What is obesity and why does it matter? “Overweight” and “obesity” are measured through the body mass index (BMI) – a measure of your weight in relation to your height. What is yours? It is easy to calculate if you know your weight in kilograms and your height in metres [BMI = weight in kg / (height in metres)2]. The medical fraternity has been trying to define or redefine the ideal BMI. The general consensus is that a person is categorised underweight when the BMI is less than 18.5, normal when it is 18.5 to 24.9, overweight at 25 to 29.9, and obese when the BMI is more than 30. Numerous illnesses like heart disease, diabetes, osteoarthritis, sleep apnea and high blood pressure have been shown to be associated with obesity.
We Indians have had a different perspective around obesity. Our mothers have always obsessed about our weight, but the other way around. “Itne patle ho gaye ho” (you have become so thin!), “Itne duble patle ho, koi bimari to nahi hai?” (you are so thin, hope you are not ill) — many of us have heard these remarks from our mothers and grandmothers.
Growing up in a poor country, being overweight was seen as a sign of prosperity. The rich were fat. The poor were thin. That was the way it was.

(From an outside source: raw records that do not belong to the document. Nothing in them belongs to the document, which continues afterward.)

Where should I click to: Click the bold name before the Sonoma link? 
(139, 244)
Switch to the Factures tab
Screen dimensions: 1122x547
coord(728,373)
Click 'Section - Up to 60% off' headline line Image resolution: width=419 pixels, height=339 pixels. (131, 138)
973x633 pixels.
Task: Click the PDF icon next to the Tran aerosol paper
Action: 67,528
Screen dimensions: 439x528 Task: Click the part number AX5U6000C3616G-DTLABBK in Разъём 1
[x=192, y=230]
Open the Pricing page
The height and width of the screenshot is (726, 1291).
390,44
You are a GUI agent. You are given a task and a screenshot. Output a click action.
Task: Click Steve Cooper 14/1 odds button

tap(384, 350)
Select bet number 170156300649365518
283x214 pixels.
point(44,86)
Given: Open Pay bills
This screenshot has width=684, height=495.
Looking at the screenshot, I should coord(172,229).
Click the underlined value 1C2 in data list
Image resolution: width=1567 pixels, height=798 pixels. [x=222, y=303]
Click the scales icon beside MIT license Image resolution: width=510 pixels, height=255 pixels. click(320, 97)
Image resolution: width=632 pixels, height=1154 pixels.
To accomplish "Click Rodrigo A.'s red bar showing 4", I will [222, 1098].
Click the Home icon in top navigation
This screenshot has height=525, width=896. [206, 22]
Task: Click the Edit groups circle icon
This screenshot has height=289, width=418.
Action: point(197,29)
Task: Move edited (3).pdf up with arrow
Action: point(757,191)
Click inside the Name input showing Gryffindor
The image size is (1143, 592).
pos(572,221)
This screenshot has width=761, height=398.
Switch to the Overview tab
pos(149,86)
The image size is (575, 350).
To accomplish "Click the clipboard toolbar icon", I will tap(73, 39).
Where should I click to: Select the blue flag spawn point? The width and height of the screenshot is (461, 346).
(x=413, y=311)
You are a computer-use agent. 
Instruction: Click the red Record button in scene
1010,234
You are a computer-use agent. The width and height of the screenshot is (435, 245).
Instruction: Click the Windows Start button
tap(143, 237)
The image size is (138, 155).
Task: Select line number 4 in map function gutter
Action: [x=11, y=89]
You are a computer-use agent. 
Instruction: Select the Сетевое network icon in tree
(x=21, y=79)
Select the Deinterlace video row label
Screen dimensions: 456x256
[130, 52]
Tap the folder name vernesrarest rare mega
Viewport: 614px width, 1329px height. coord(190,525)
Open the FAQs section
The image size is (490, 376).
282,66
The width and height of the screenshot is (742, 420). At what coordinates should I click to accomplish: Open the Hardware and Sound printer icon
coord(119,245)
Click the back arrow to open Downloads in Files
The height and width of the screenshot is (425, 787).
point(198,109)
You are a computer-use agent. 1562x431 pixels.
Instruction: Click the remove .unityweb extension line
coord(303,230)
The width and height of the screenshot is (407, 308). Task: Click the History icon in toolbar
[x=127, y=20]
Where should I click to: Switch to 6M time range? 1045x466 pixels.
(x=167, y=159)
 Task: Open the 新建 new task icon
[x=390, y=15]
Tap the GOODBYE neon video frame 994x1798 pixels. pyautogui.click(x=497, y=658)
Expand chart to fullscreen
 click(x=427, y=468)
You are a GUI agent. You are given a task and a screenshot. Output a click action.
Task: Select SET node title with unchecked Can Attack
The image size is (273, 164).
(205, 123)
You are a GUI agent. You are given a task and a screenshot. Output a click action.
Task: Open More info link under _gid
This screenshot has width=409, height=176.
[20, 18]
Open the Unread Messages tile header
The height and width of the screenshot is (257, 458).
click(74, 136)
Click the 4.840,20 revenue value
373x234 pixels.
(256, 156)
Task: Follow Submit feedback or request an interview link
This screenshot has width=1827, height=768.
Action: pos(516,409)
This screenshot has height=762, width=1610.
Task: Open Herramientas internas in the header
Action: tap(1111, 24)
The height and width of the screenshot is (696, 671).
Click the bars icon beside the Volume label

The old equation is changing, and rapidly so. Recent reports (Business Standard, March 17, 2025) point out that India is facing an obesity epidemic. The number of obese adults in the country has risen from 5.76 million in 1991 to 46.78 million in 2021. This is set to reach 173.73 million by 2050. The number of overweight adults is also expected to rise to an astounding 449.95 million, close to a whopping 30 per cent of the entire population, by 2050.
Most adults who are overweight or obese are inactive and have poor dietary habits. This newspaper’s editorial (March 18, 2025) spoke of the need for dietary diversity: “Our diets are largely skewed towards consumption of subsidised wheat, rice and sugar.” Our protein consumption, both vegetable and animal-sourced, continues to be suboptimal. Providing eggs with the noon meal scheme in schools was a welcome move in this regard. However, some states have abandoned it.
When asked, an overweight or obese person is possibly going to say that they have an “overweight body type”; “it runs in the family”; “I have tried everything and nothing works”; or “I have no time to exercise”. The problem is often not acknowledged and is externalised by the consumer. In this regard, the recent media coverage around obesity is good in a way. It is bringing obesity to the centre of the health argument. Obesity is not something you can ignore or externalise. You need to take ownership. And you are lucky since help may be at hand.
The recent barrage of “obesity is a disease that is curable” advertising reminded me of yet another “illness” that was identified and tackled by the global pharmaceutical industry. While reading an article in the Fortune magazine around 1997, my curiosity was piqued by a new term: ED.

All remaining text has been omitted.